[Data to examine Boundary: Start]
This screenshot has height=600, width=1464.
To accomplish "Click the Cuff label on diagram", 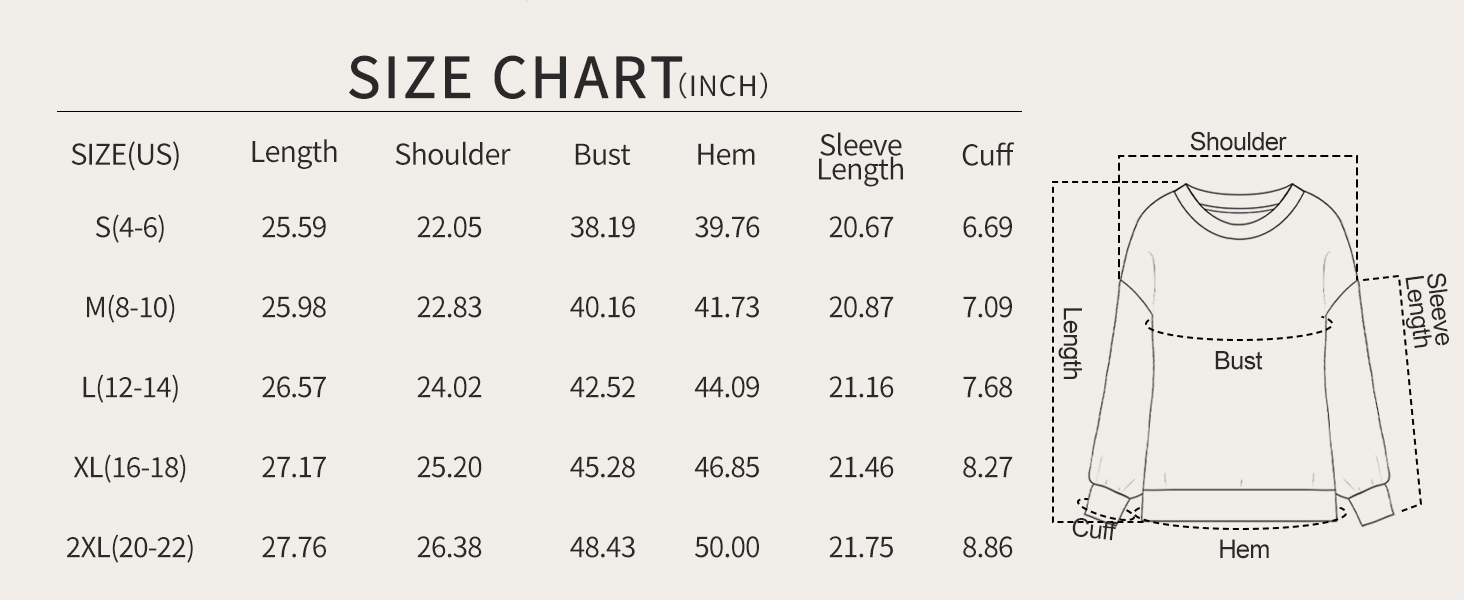I will click(x=1093, y=529).
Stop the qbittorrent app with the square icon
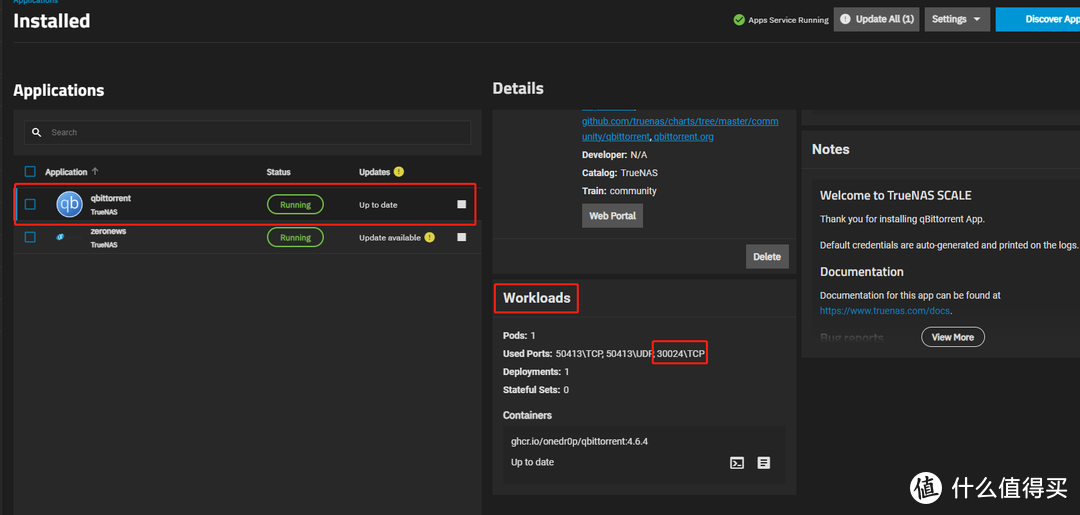Viewport: 1080px width, 515px height. pyautogui.click(x=461, y=204)
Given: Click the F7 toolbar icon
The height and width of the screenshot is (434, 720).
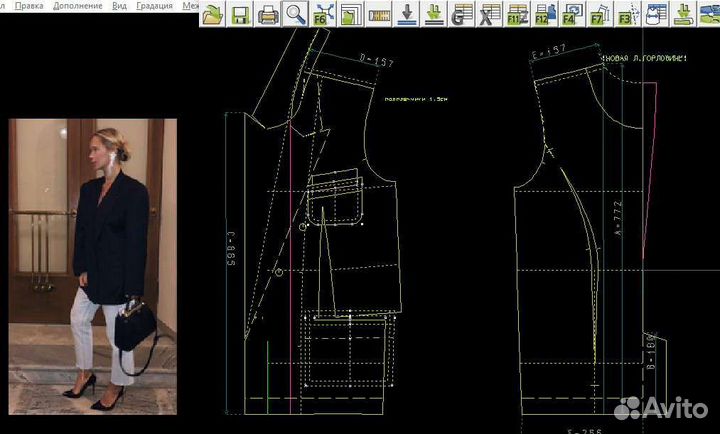Looking at the screenshot, I should click(x=599, y=14).
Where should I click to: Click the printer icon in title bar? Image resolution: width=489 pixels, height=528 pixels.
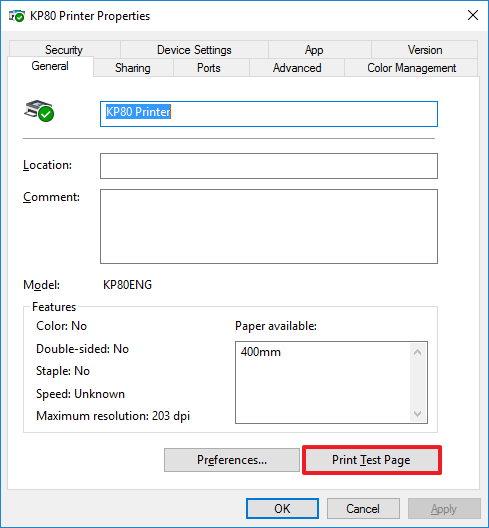click(x=17, y=16)
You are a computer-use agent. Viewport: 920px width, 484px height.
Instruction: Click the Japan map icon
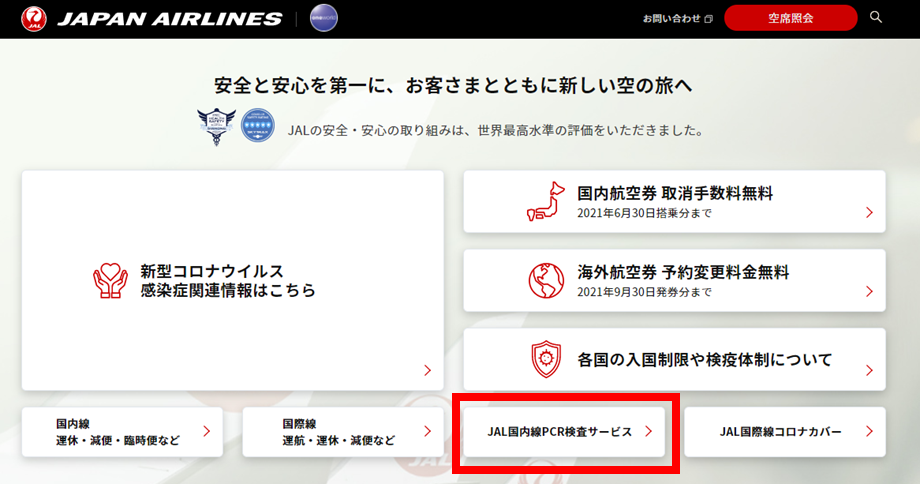[x=546, y=201]
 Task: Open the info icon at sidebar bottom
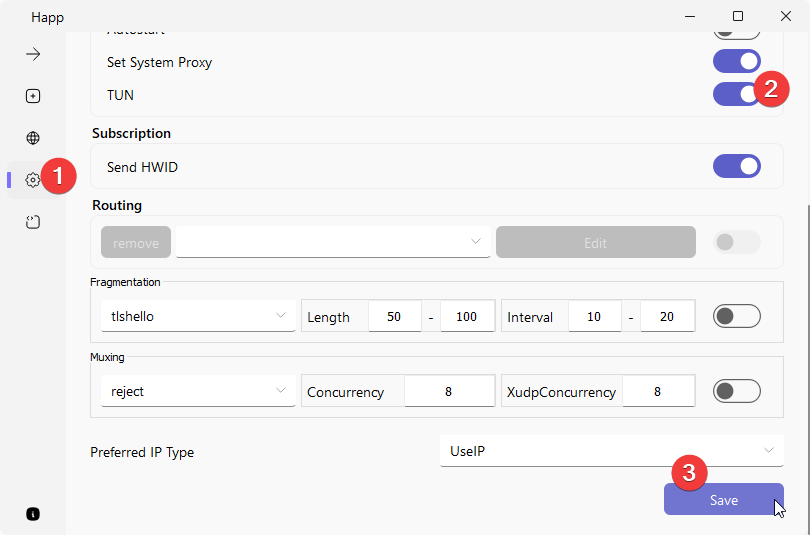pyautogui.click(x=33, y=514)
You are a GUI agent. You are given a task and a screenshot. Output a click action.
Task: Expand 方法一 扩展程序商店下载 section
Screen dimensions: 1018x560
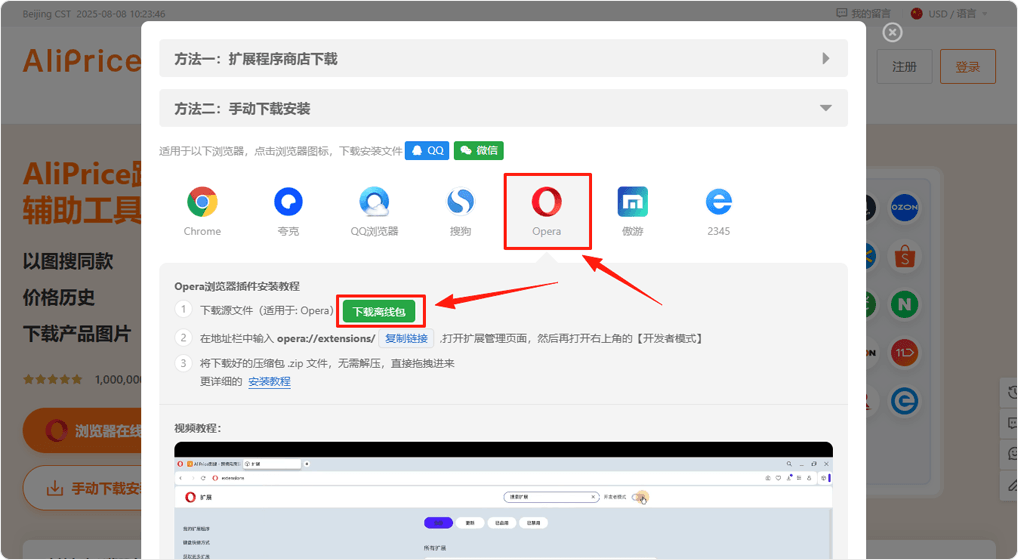click(503, 59)
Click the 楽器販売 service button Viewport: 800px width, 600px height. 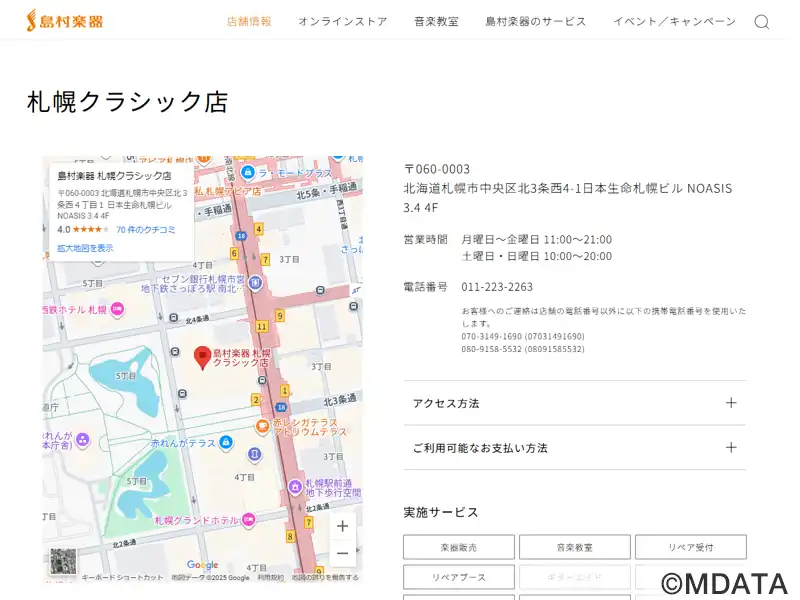pyautogui.click(x=459, y=547)
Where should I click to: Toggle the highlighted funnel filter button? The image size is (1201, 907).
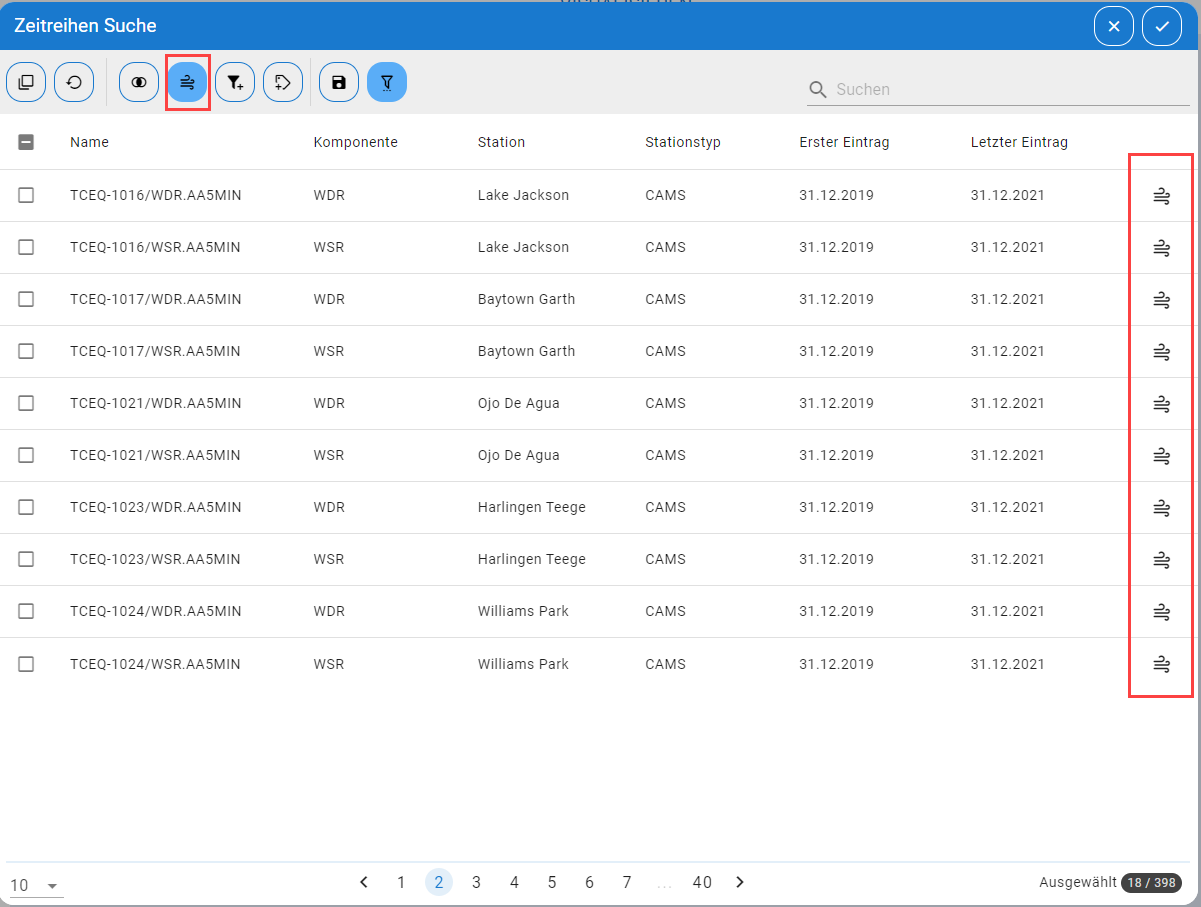[387, 82]
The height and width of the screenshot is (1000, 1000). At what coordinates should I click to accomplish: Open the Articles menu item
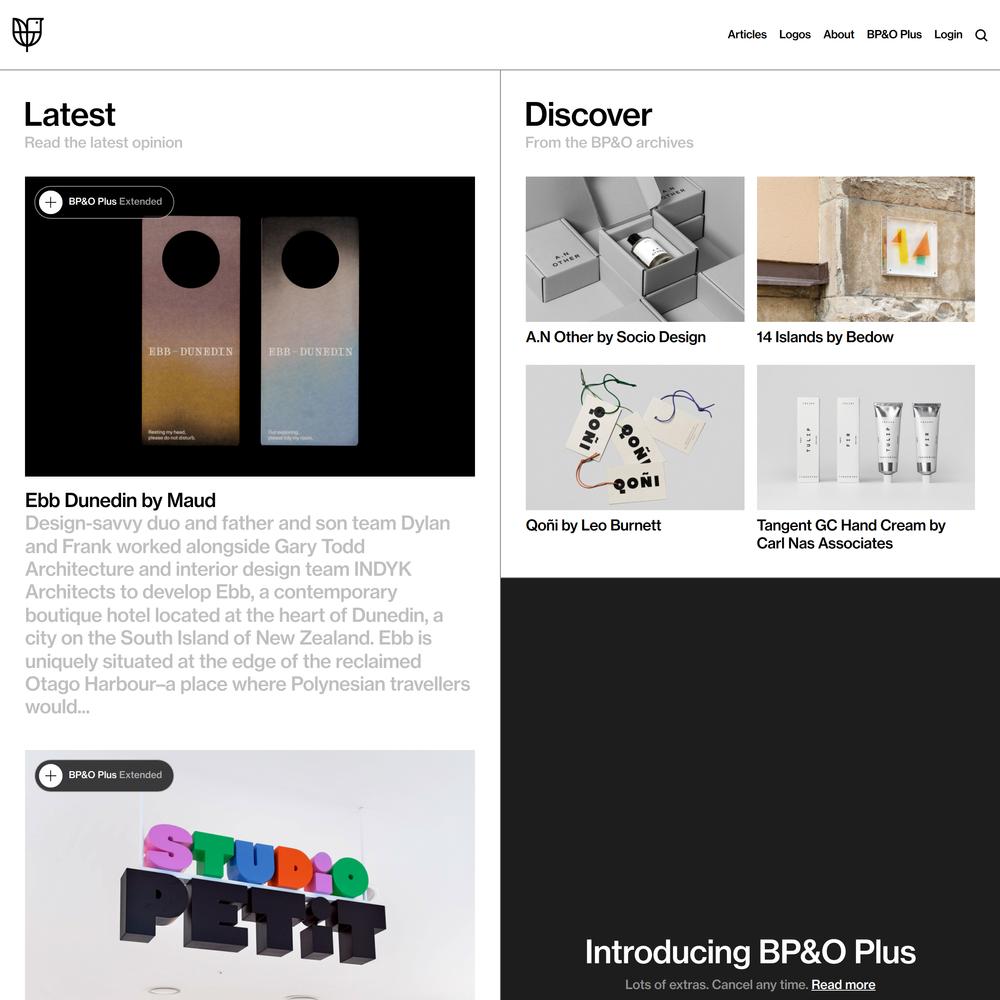point(747,34)
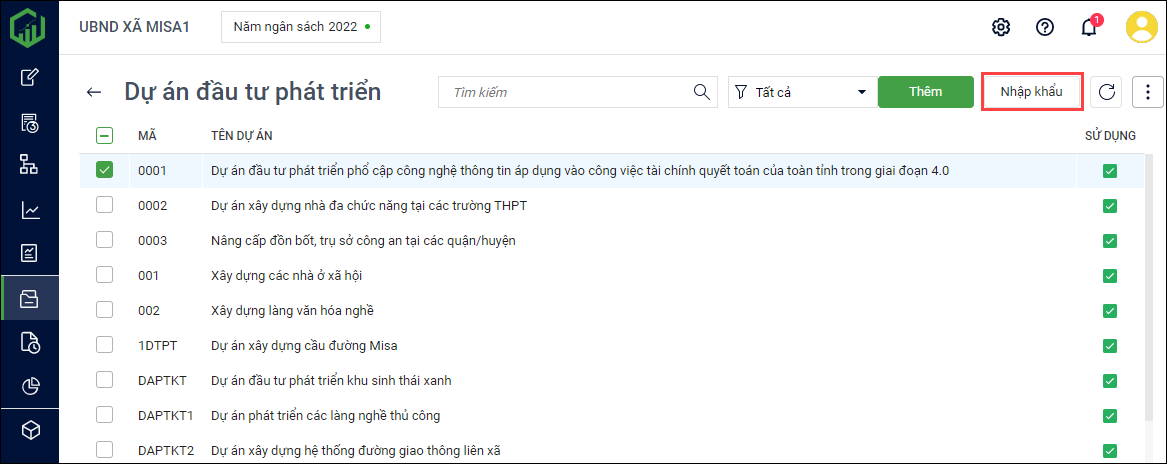Click the search magnifier icon
This screenshot has width=1167, height=464.
(x=702, y=92)
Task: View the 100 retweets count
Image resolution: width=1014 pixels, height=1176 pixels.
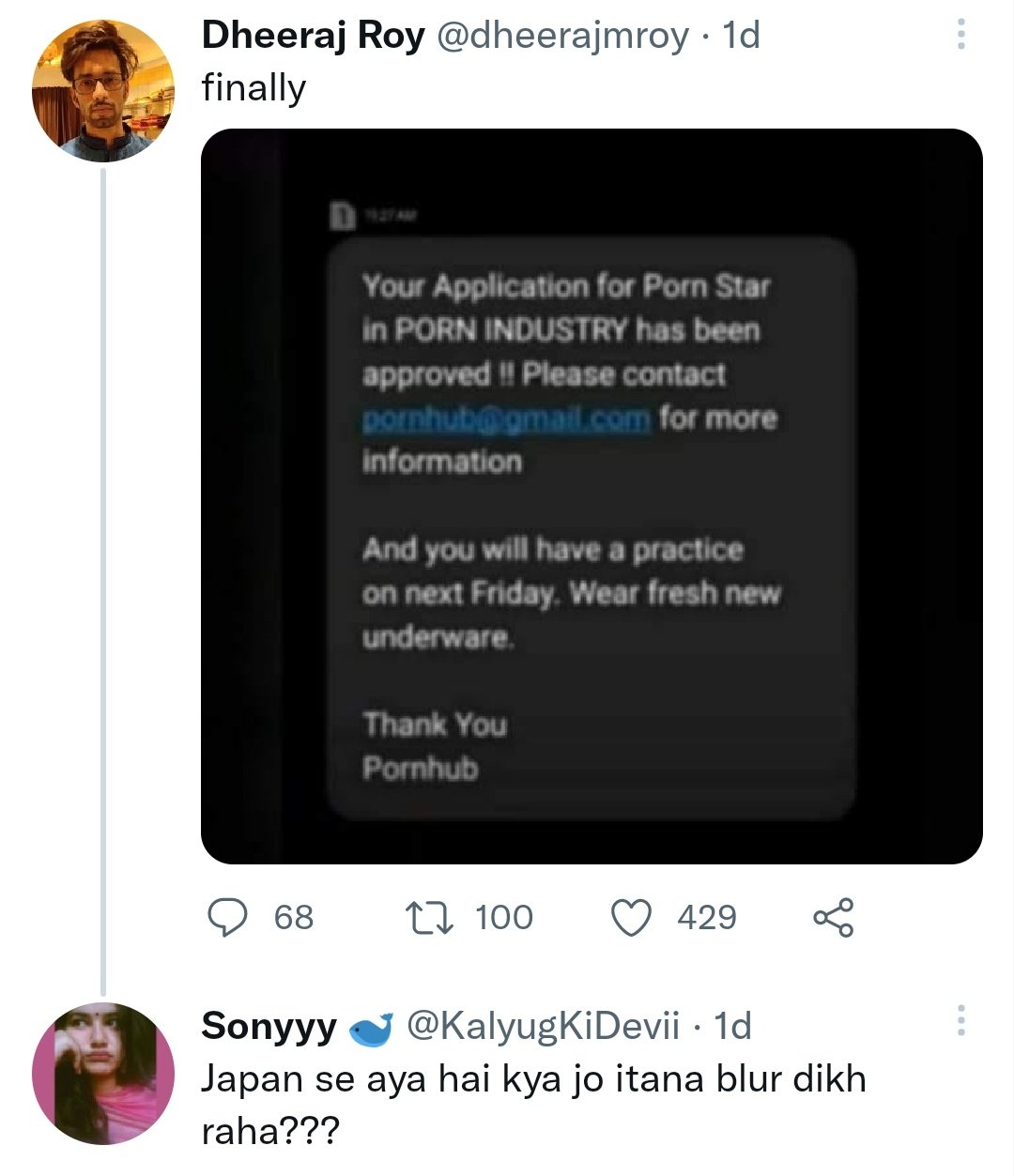Action: (x=504, y=917)
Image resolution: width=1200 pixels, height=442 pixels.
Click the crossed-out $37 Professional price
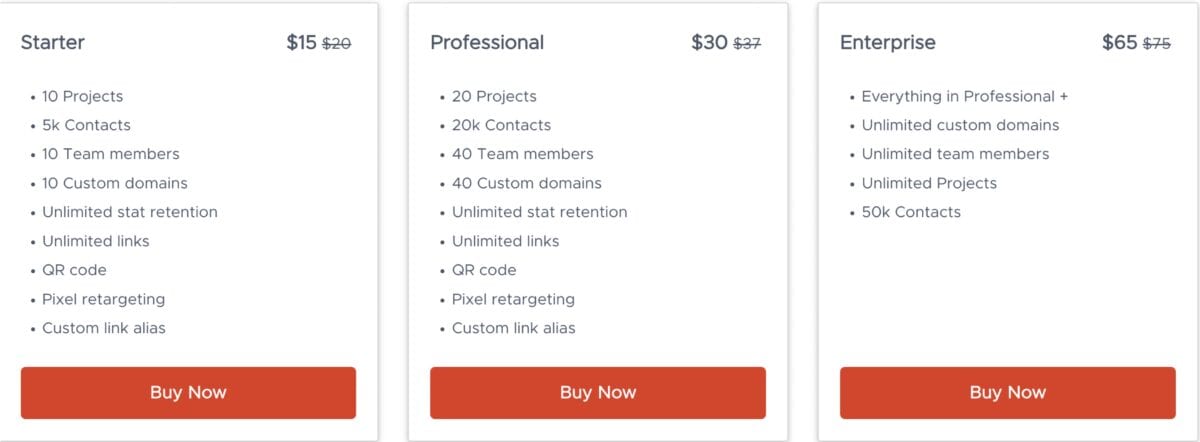pyautogui.click(x=747, y=44)
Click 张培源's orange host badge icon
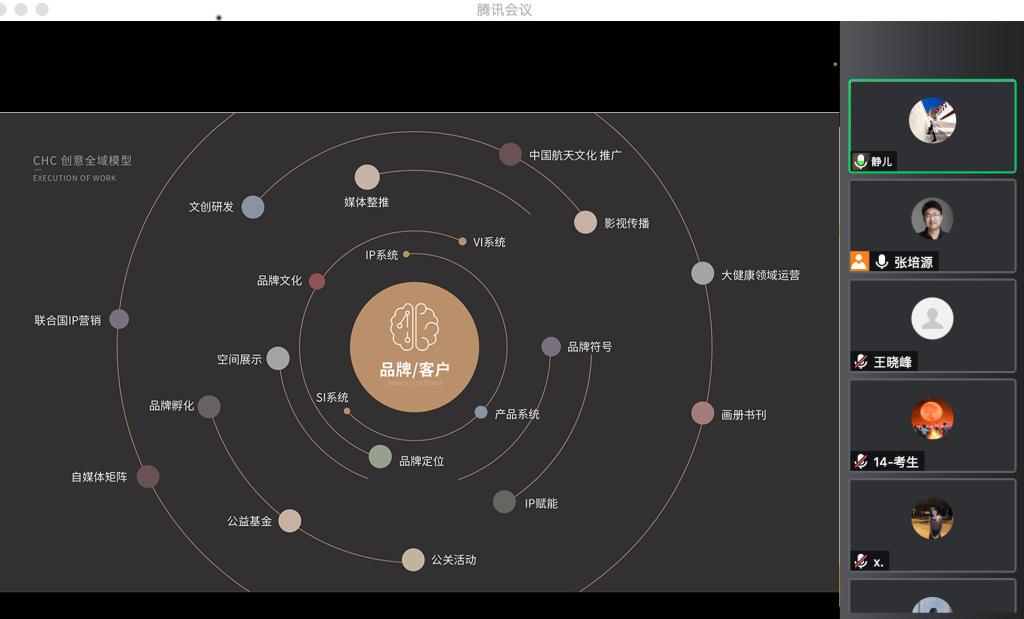 point(859,261)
[Data to examine Boundary: End]
■ Exercise requirements: Only lines with the word "agent" are wanted, so copy each one from the records.

■ Reply:
You are a computer-use agent. Viewport: 920px width, 484px height.
You are a GUI agent. You are given a task and a screenshot. Output a click action.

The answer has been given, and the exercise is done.